There was a silence while Giles replaced the glasses on his nose and looked down at Wes.

"I can go and fetch them."

The look Giles gave him in reply was completely devoid of emotion. "If you insist."

------

Using the keys that Giles had given him, Wes let himself in the magic shop. He vaguely remembered the dark and murky hole-in-the-wall he had, on occasion, visited during his brief stay in Sunnydale, and was momentarily confused when he entered the door and was welcomed by a colourful board advertising 25% off on newts' eyes and chicken legs.

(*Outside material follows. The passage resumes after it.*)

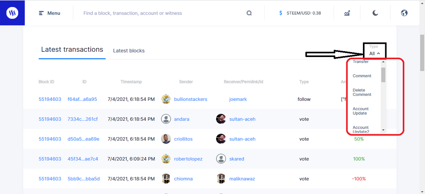Click criollitos avatar picture
Viewport: 425px width, 194px height.
pos(166,139)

The shop was not at all what he had expected - the rainbow of neatly organised jars and tins on the shelves, the displays of ornamental candles (some of them rather interesting shapes, he noted with embarrassment when he took a closer look), and the dusty books and empty pizza boxes happily sharing a table in the corner. There was a certain cheery sense of family permeating the place, as strong and heavy as the spicy scent of incense hanging in the air, and Wes could easily understand why Giles would not have wanted to come back to the shop himself. For a moment Wes thought of giving in on the urge to stay a little longer, to explore the shop further and browse the shelves and the library; to pretend for a moment that this was where he belonged.

He shook his head ruefully and headed towards the door marked 'Employees only'.

The narrow staircase behind the door led to a small storage room in the basement. When he reached the bottom of the stairs, Wes felt along the wall until his fingers brushed against the light switch. His foot connected with an empty bottle, sending it rolling across the floor until it hit another one with a clink. In the dim light Wes could see several more littering the floor. He wondered if he should bring the issue up with Giles, but abandoned the thought immediately.

The herbs were on a small table near the stairs, just as Giles had said. Wes gathered the small pouches in the bag he had brought along, checking and double checking the list Giles had given him to make sure that he got everything. It would be far too embarrassing to screw up something as simple as collecting few herbs. When finally certain that he had found everything he had come to get, Wes turned to leave, only to let out a small scream of terror when he saw the severed head of Buffy Summers staring at him from one of the shelves.

"It's not her."

The hoarse voice from across the room elicited another less than manly shriek from Wes, but he recovered fast, dropping the bag and grabbing a heavy fertility statue from the shelf to use as a weapon.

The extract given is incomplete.